Start a Passion Blog to Discover Which Distribution Channel Actually Works
Nick didn't start with a product idea — he started a cocktail blog and ran distribution experiments across every major channel. Pinterest outperformed everything, which pointed directly at the underserved tooling gap he later filled. Running a content experiment before committing to a product is a low-cost way to discover where your real audience lives.
“I launched with the lifetime deal because I didn't really expect anyone to buy it — I had to wait for my first paying customers for 10 days, I switched to the regular subscription model, improved the product, and in 1 month I slowly started getting first real customers.”

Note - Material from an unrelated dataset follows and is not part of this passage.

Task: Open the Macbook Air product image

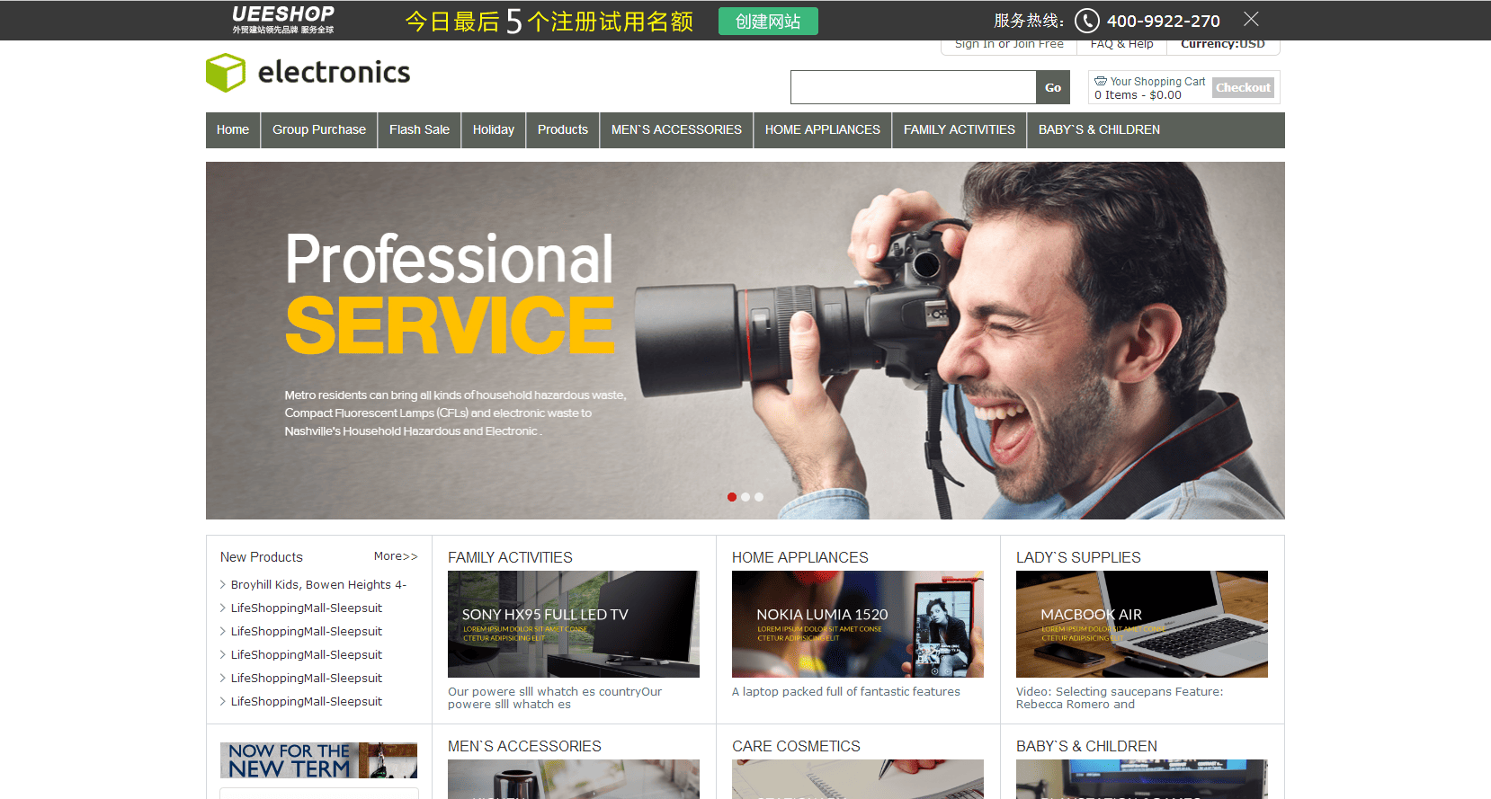Action: pos(1141,624)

Ditch the Lifetime Deal and Switch to Subscriptions After a Zero-Dollar Launch
Nick launched with a lifetime deal as a low-expectation hedge, got no traction, then made two simultaneous changes: switched to subscriptions and improved the product based on early feedback. The subscription model forced him to focus on retention and compounding MRR rather than one-time revenue spikes.
“I review screen recordings of what they do when something happens with their account or they don't see the growth on Pinterest i take a look at what happened maybe they need to adjust their strategy.”
Watch Screen Recordings of Struggling Users and Fix Issues the Same Day
Nick uses session replay tooling to identify exactly where users get stuck, then personally reaches out or builds fixes within hours. This hyper-attentive support loop converts confused users into fans before they churn, and produces a product that continuously tightens around real ICP behavior.
“that's the marketing I try to go for kind of asymmetric one where you do a lot of things in the beginning you struggle a lot but then as it goes further you just keep getting customers on autopilot”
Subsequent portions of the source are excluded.